Okay, I don’t mean time travel like in the Escape from the Past trilogy. I wish I could travel around as I pleased, but we all know only Max Nerds can do that. But I am returning to my old high school, Gymnasium August Dicke Schule in Solingen, Germany for an author visit. It’s a strange feeling to revisit the place I spent nine years from 5th through 13th grade.
It’s where I went through puberty and struggled with grades. Unlucky for us back then, we had only one token – sorry Michael – boy in our class. It must have been quite strange for him to be surrounded by hormone charged girls. I was quite shy back then and even more introverted than I’m now. Some of that shyness disappeared out of necessity, interacting with colleagues, raising kids and joining a community.
So, I’m excited to return to the old walls of my school, talking to the teens who sit in the same spots I occupied forty years ago. Much has changed, of course. We didn’t have computers, cell phones, Facebook or Twitter. We wrote on paper, talked on a house phone and if we wanted to hang out we’d visit our friends face-to-face.

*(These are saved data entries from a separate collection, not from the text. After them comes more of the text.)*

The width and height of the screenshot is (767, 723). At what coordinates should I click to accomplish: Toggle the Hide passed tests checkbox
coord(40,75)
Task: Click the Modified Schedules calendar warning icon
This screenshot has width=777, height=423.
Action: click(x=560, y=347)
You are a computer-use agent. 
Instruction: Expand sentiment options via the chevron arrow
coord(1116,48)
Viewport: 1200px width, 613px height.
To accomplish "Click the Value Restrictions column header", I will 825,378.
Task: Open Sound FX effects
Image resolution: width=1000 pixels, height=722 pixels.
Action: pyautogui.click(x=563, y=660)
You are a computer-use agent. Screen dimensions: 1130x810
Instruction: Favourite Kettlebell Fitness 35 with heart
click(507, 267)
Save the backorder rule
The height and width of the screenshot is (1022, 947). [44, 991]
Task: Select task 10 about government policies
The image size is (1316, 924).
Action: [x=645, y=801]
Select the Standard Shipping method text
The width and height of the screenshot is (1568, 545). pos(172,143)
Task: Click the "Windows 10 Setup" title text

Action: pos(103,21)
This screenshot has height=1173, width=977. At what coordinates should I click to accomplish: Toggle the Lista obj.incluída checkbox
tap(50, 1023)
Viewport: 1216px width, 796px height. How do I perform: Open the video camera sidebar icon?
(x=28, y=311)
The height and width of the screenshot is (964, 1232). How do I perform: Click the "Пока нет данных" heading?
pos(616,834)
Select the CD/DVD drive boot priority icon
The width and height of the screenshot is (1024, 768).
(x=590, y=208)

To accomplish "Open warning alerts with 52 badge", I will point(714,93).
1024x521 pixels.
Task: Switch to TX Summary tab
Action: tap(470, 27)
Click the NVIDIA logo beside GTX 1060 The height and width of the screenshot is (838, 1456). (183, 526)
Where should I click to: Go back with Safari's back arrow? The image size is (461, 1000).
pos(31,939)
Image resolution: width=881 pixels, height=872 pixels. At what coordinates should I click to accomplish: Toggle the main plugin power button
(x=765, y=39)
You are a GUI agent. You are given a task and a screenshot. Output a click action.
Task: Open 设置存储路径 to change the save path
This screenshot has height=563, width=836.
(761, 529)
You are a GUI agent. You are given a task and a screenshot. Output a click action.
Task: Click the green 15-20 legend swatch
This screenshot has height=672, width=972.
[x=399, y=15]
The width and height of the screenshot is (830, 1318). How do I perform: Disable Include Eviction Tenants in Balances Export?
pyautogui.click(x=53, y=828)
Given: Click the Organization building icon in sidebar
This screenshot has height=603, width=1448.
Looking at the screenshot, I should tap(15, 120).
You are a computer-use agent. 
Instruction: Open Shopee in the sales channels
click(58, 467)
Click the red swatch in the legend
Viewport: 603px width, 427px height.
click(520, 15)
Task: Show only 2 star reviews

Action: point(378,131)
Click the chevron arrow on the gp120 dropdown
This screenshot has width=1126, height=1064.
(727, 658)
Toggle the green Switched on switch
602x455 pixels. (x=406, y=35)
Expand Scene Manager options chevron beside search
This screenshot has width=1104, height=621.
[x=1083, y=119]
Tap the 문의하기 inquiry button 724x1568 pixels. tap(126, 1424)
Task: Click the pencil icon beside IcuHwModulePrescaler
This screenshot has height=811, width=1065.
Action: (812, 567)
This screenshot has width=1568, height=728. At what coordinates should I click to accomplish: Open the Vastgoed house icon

I’m a child of the seventies and I still remember wearing miniskirts my mother had sewn. After the Abitur we all went our separate ways. Of all the classmates I probably went the farthest from home. Not that I planned it that way. Life happened and one thing led to another. Out of a one-year market research assignment in Wichita, KS, grew a U.S. life with my husband and three children.
And as I’m preparing for my meeting with my old school, I realize that my least favorite subjects in high school were history and English. As a U.S. author of historical fiction this makes no sense. But then life is full of surprises and just about anything is possible.
Especially if you’re still in high school.